Я снова смотрю вверх.
Ханне остановилась на уступе Эттаступан, слева от древнего захоронения, но Маргареты нигде не видно, наверно, ушла вперед.
Вперед? Но впереди только пропасть.
Внезапно я все понимаю.
Вот зачем Маргарета затащила Ханне на гору. И вот почему так важно было сделать это сегодня, когда идет снег.
Мне вспоминаются слова Магнуса.
Но позже на неделе выпадет больше снега. Обязательно делать это сегодня?
Я в ужасе оборачиваюсь.
Снег заметает следы Маргареты. Мои собственные уже присыпаны снежными хлопьями.
Я ускоряю шаг, почти бегу вверх в гору. Но ноги разъезжаются, я падаю, ударяюсь лицом о что-то острое под снегом. Вслепую шарю по снегу, пока не нащупываю ветку, на которую можно опереться и встать на ноги.

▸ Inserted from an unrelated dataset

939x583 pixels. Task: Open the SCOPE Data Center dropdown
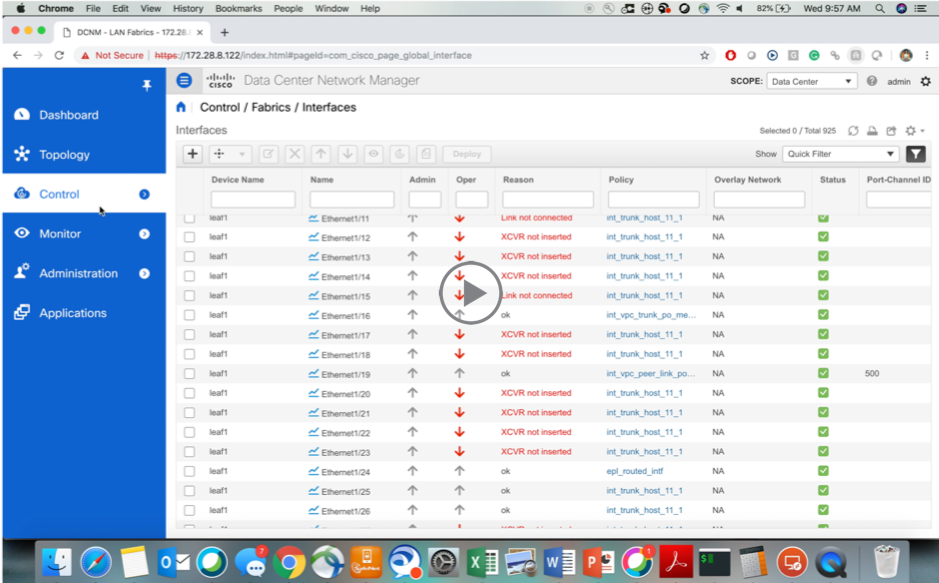click(811, 82)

Стаскиваю рукавицу, сплевываю снег, провожу рукой по окоченевшей от мороза щеке. Нащупываю рану, что-то теплое и липкое течет по лицу.
Кровь.
«Это только царапинка, – говорю я себе. – Это ничто по сравнению с тем, что случится с Ханне, если Маргарете удастся осуществить свой дьявольский план».
Я продолжаю взбираться на гору по колено в снегу. От напряжения колет в груди и трудно дышать, я останавливаюсь перед кустом и выглядываю из-за него.
Фигуры Ханне и Маргареты вырисовываются на фоне серого неба. Они стоят на краю уступа и смотрят на деревню. Картина почти мирная. Рука Маргареты лежит на руке Ханне, словно старушка желает ее защитить, но я-то знаю, что все не так.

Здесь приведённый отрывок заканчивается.